Docker Release 28.5.2 breaks Buildx Build on Sysbox Runtime version v0.6.7
@ctalledo
Docker Release 28.5.2, with following changes on sysbox runtime version v0.6.7 on Ubuntu 24.04 now get following errors, during docker buildx build
Packaging updates Update BuildKit to v0.25.2. moby/moby#51398 Update Go runtime to 1.24.9. moby/moby#51387, docker/cli#6613 Update runc to v1.3.3. moby/moby#51394
Docker Engine version 28.5.2 release notes
Error:
container-builder
#1 [internal] booting buildkit
#1 pulling image artifactory.company.com:17114/moby/buildkit:v0.25.2
#1 pulling image artifactory.company.com:17114/moby/buildkit:v0.25.2 2.5s done
#1 creating container buildx_buildkit_container-builder0
#1 creating container buildx_buildkit_container-builder0 0.4s done
#1 ERROR: Error response from daemon: failed to create task for container: failed to create shim task: OCI runtime create failed: runc create failed: unable to start container process: error during container init: open sysctl net.ipv4.ip_unprivileged_port_start file: unsafe procfs detected: openat2 /proc/./sys/net/ipv4/ip_unprivileged_port_start: invalid cross-device link: unknown
------
> [internal] booting buildkit:
------
ERROR: Error response from daemon: failed to create task for container: failed to create shim task: OCI runtime create failed: runc create failed: unable to start container process: error during container init: open sysctl net.ipv4.ip_unprivileged_port_start file: unsafe procfs detected: openat2 /proc/./sys/net/ipv4/ip_unprivileged_port_start: invalid cross-device link: unknown
Docker release contains fixes for three high-severity security vulnerabilities in runc:
CVE-2025-31133 CVE-2025-52565 CVE-2025-52881
All three vulnerabilities ultimately allow (through different methods) for full container breakouts by bypassing runc's restrictions for writing to arbitrary /proc files.

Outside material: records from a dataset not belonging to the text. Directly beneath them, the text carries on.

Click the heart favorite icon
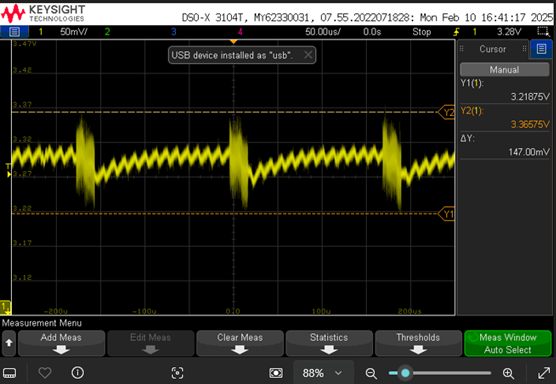The height and width of the screenshot is (384, 556). click(45, 373)

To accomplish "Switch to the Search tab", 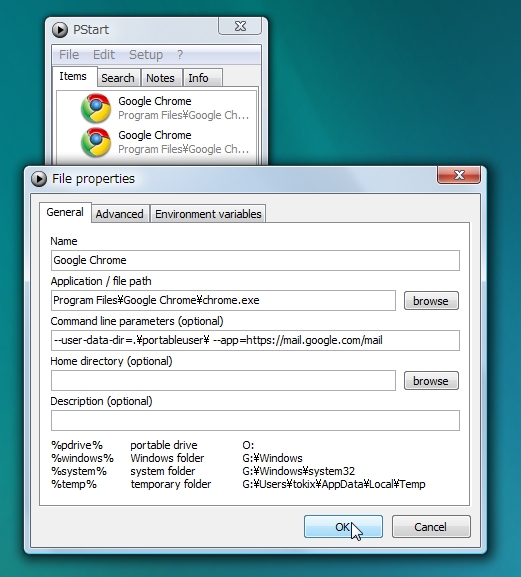I will (x=118, y=78).
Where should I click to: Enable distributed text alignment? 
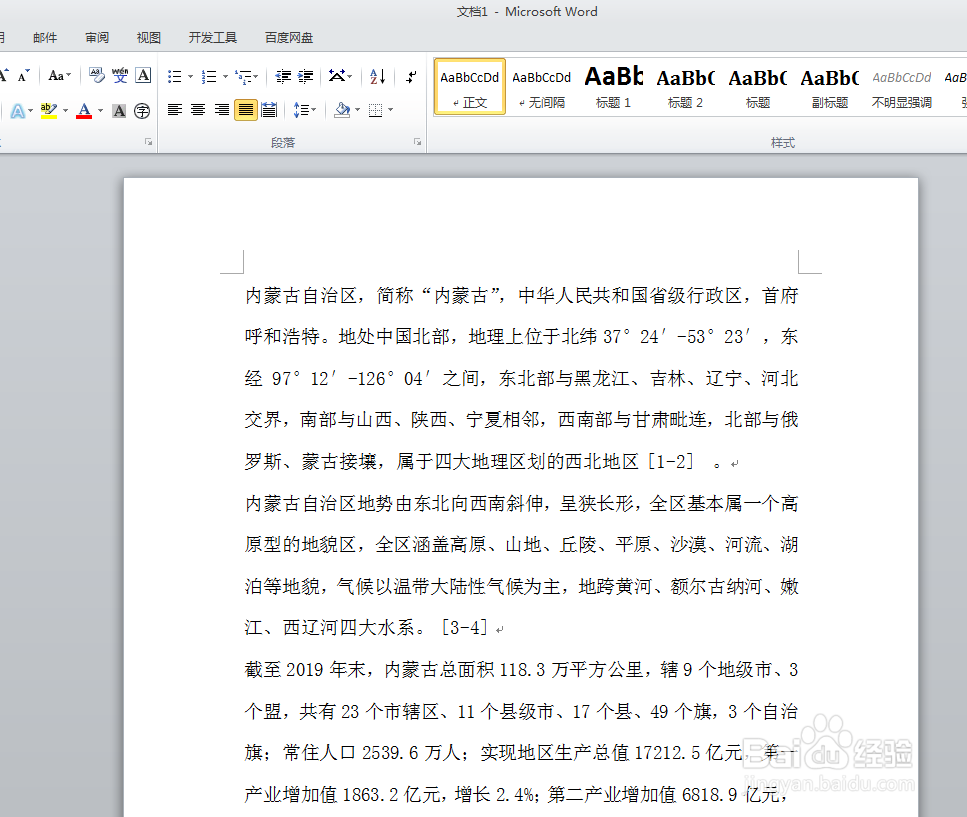point(269,110)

It's not only buildx. Docker inside docker doesn't work now 😢
Reproducer:
docker run -it debian:trixie-slim bash
# install docker inside docker (see https://docs.docker.com/engine/install/debian/):
apt-get update
apt-get install ca-certificates curl
install -m 0755 -d /etc/apt/keyrings
curl -fsSL https://download.docker.com/linux/debian/gpg -o /etc/apt/keyrings/docker.asc
chmod a+r /etc/apt/keyrings/docker.asc
tee /etc/apt/sources.list.d/docker.sources <<EOF
Types: deb
URIs: https://download.docker.com/linux/debian
Suites: $(. /etc/os-release && echo "$VERSION_CODENAME")
Components: stable
Signed-By: /etc/apt/keyrings/docker.asc
EOF
apt-get update
apt-get install docker-ce docker-ce-cli containerd.io docker-buildx-plugin docker-compose-plugin
# fix the service file
sed -i 's/ulimit -Hn/# ulimit -Hn/g' /etc/init.d/docker
service docker start
>> docker --version
Docker version 28.5.2, build ecc6942
>> docker run hello-world
Unable to find image 'hello-world:latest' locally
latest: Pulling from library/hello-world
17eec7bbc9d7: Pull complete
Digest: sha256:56433a6be3fda188089fb548eae3d91df3ed0d6589f7c2656121b911198df065
Status: Downloaded newer image for hello-world:latest
docker: Error response from daemon: failed to create task for container: failed to create shim task: OCI runtime create failed: runc create failed: unable to start container process: error during container init: open sysctl net.ipv4.ip_unprivileged_port_start file: unsafe procfs detected: openat2 /proc/./sys/net/ipv4/ip_unprivileged_port_start: invalid cross-device link: unknown
Run 'docker run --help' for more information
https://github.com/opencontainers/runc/issues/4968
https://github.com/containerd/containerd/issues/12484#issuecomment-3494405793
@pdziuba This is due to a design flaw in AppArmor. https://github.com/opencontainers/runc/issues/4968 lists the necessary workarounds.
@abhi4u1947 The error you are getting is different and would be caused by a bind mount being placed on top of /proc/... and is thus an expected error. I don't know if sysbox does this, but if it does try to fake procfs files that won't work with runc anymore because it is an attack vector we needed to close.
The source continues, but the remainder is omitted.